You can adapt the flavour by adding different things as you add the 500ml of hot milk. These include: vanilla essence, rum essence and raisins (for rum and raisin, unsurprisingly), crushed strawberries, raspberries or blackberries, a dash of any liquers you might have lying around, such as Baileys or Marsala, chocolate sauce, coffee (add a bit of hot water to instant coffee before adding it), or melted Mars bars. Just stir them in.
if you have made the vanilla version, and happen to have a little espresso maker (you can get aluminium stove top ones for as little as a tenner if you shop around), you can make a lovely dessert by putting a small scoop of the ice cream into a tea cup and then pouring a portion of the hot coffee over it. Best eaten straight away. The Italians call this ‘affogato’.

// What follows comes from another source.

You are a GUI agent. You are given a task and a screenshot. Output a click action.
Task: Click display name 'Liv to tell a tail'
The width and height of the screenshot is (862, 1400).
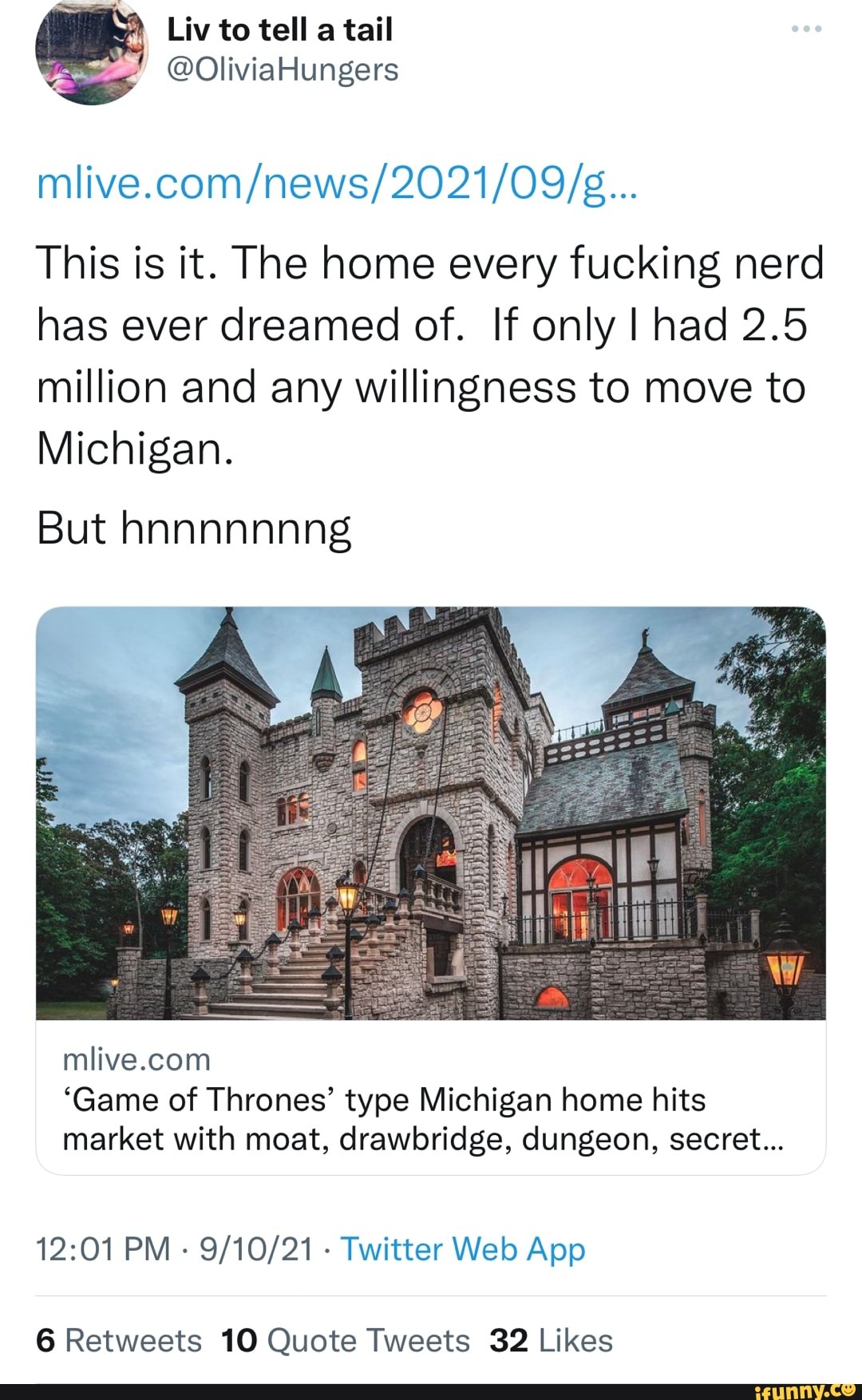coord(279,30)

Boil 125ml water with the zest of two lemons and 250g sugar. Boil the mixture, stirring until the sugar has dissolved. Cool, chill, and then add 500ml lemon juice (you can use bottled, such as PLJ). Strain, and then freeze as in the above recipes. Soften in the fridge for a little while before serving.
This recipe also works well with oranges (perhaps use a little less sugar), limes, and even grapefruits, although you may need to adapt the recipe a little according to personal preferences. A dash of Cointreau in an orange sorbet, or white wine in a lemon one, makes it very grown up.